------ LESETEXT

Letzte Woche dann dachte ich schon, Dein letztes Stündlein hat geschlagen, Du bist gestolpert und umgekippt. Aber Du hast Dich wieder berappelt. Du hattest einen Schnupfen, Deine kleine Freundin Sofie hat Dich vermutlich angesteckt. Du bekamst Medizin und es wurde wieder besser. Ich habe noch eine ganz große Kiste Krankenunterlagen und 80 Dosen Gourmet Gold gekauft – ich habe noch mit Dir gerechnet. Gestern abend hast Du ein ganzes Döschen mit Appetit gefressen, bist rüber ins Katzenzimmer, wieder zurück, hast Dich geputzt und dann auf Deiner Decke zusammen gerollt. Wie immer eigentlich.
Heute am ganz frühen Morgen bin ich rein, wie immer habe ich mal nachts nach Dir geschaut, mit einem Happy Birthday auf den Lippen. Du lagst in Deinem Körbchen und hast geschlafen. Neben Dir Erbrochenes mit Blut, geronnenem Blut. Du mochtest nicht fressen und ich wusste, es ist so weit.
Heute war tagsüber kein TA da, erst abends. Ich musste heute kochen, wir haben ein Catering am Samstag. Aber ich habe alle halbe Stunde nach Dir gesehen, Du hast ruhig dagelegen, ruhig geatmet, keine Atemgeräusche, kein Wasser in der Lunge oder im Bauch. Dein Herzchen hat gleichmässig geschlagen. Ich hab Dich gestreichelt, Du hast geschnurrt und hast dann wieder geschlafen. Irgendwann bist Du in die Katzenhöhle umgezogen, Du wolltest Deine Ruhe. Nachmittags habe ich mich kurz hingelegt. Als ich wieder nach Dir gesehen habe, lagst Du im Klo, auf der Krankenunterlage und warst tot. Ich bin sicher, Du hast nicht gelitten. Du wolltest noch aufs Klo, das ging nicht mehr. Sterbende Katzen ziehen sich oft aufs Klo zurück, ich weiß nicht, warum. Auch wenn ich es schade finde, dass ich nicht bei Dir sein konnte, ich denke, Du hast das so gewollt. Wolltest eben ganz ladylike aus dieser Welt verschwinden.

------------
------ VORLIEGENDE AUFLISTUNG

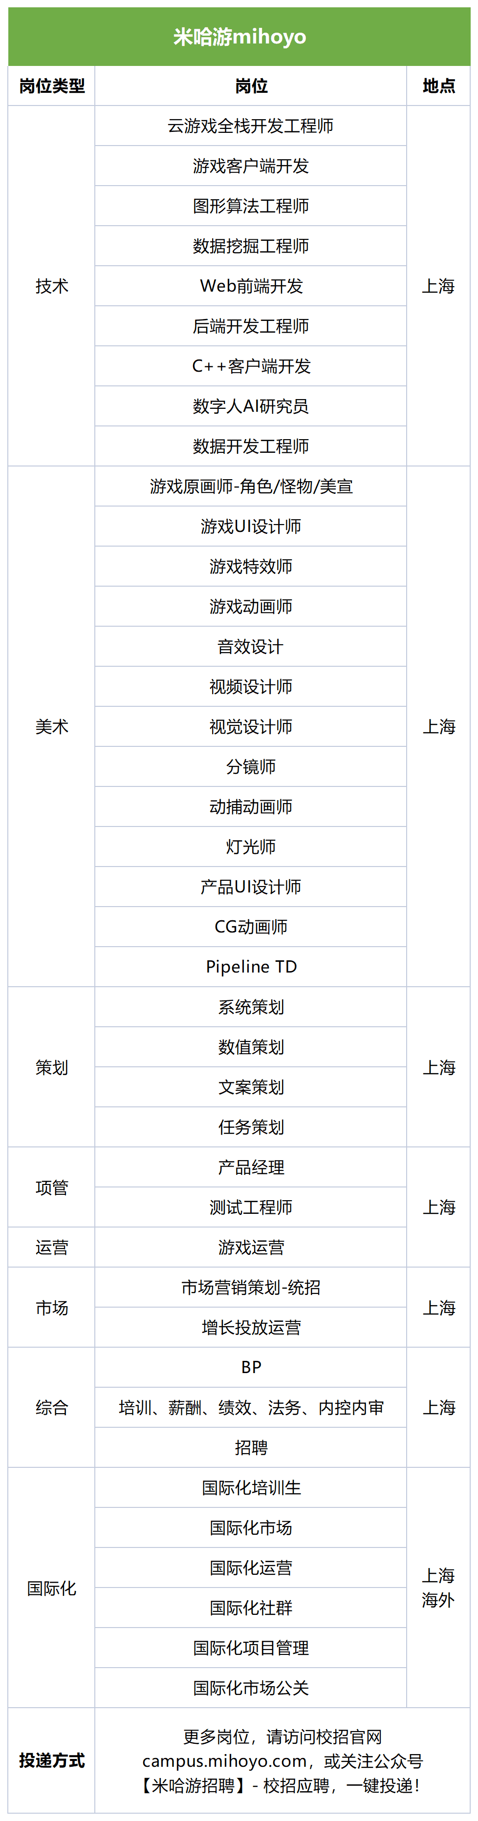Click the 图形算法工程师 row
This screenshot has height=1821, width=478.
point(251,206)
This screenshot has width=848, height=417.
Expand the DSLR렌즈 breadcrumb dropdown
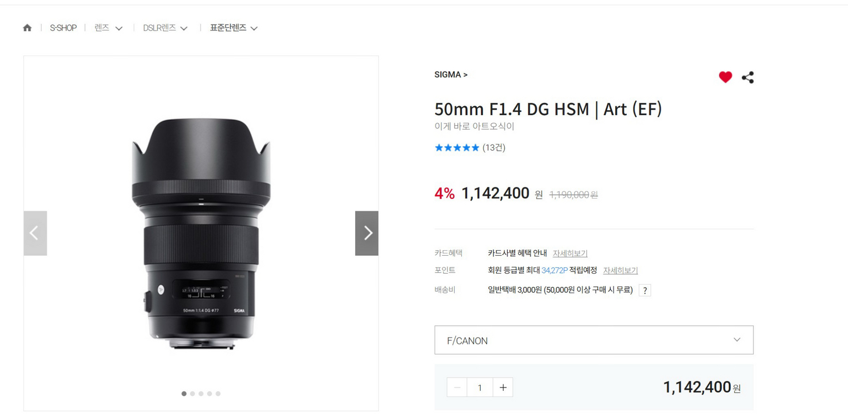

------------

▶ AUFGABEN
1. Wie viele Dosen Gourmet Gold wurden laut Lesetext gekauft?
2. Stimmen diese Aussagen mit dem Lesetext überein? Antworte jeweils mit Ja oder Nein und zitiere die entscheidenden Worte.
(a) Die Katze hatte einen Schnupfen.
(b) Die Katze wurde tot in ihrem Körbchen gefunden.
(c) Am frühen Morgen wollte die Katze nicht fressen.
3. Führe den Lesetext über den Tod der Katze nach dem letzten Satz weiter.
Die Auflistung hat mit dem Lesetext nichts zu tun.

▶ ANTWORTEN
1. 80 Dosen.

2.
(a) Ja: „Du hattest einen Schnupfen“
(b) Nein: „lagst Du im Klo, auf der Krankenunterlage und warst tot“
(c) Ja: „Du mochtest nicht fressen“

3.
Ich habe Dich dann noch lange im Arm gehalten, um ganz sicher zu sein, dass Deine kleine Katzenseele ihren Weg findet.
Du warst ein ganz feines Mädchen, ein richtiger Schatz. Auch wenn klar war, unsere gemeinsame Zeit wird begrenzt sein, weine ich um Dich. Ich werde mich nie an den Tod gewöhnen, obwohl er doch dazu gehört.
Jens hat Dich unter dem Kirschenbaum begraben, er blüht so schön im Moment. Der richtige Platz für Dich. In der Nähe von Felix, aber nicht zu nahe, nicht dass er Dich doch noch mal haut.
Noch nicht heute, aber sicherlich bald werde ich dankbar sein, dass sich mein Wunsch für Dich, hier in Deinem Zuhause in Frieden sterben zu können, erfüllt hat, auch ohne mich. Du hattest ein langes, überwiegend glückliches und gesundes Leben. Kein Grund traurig zu sein, dass es nun zu Ende ist. Und doch bin ich es.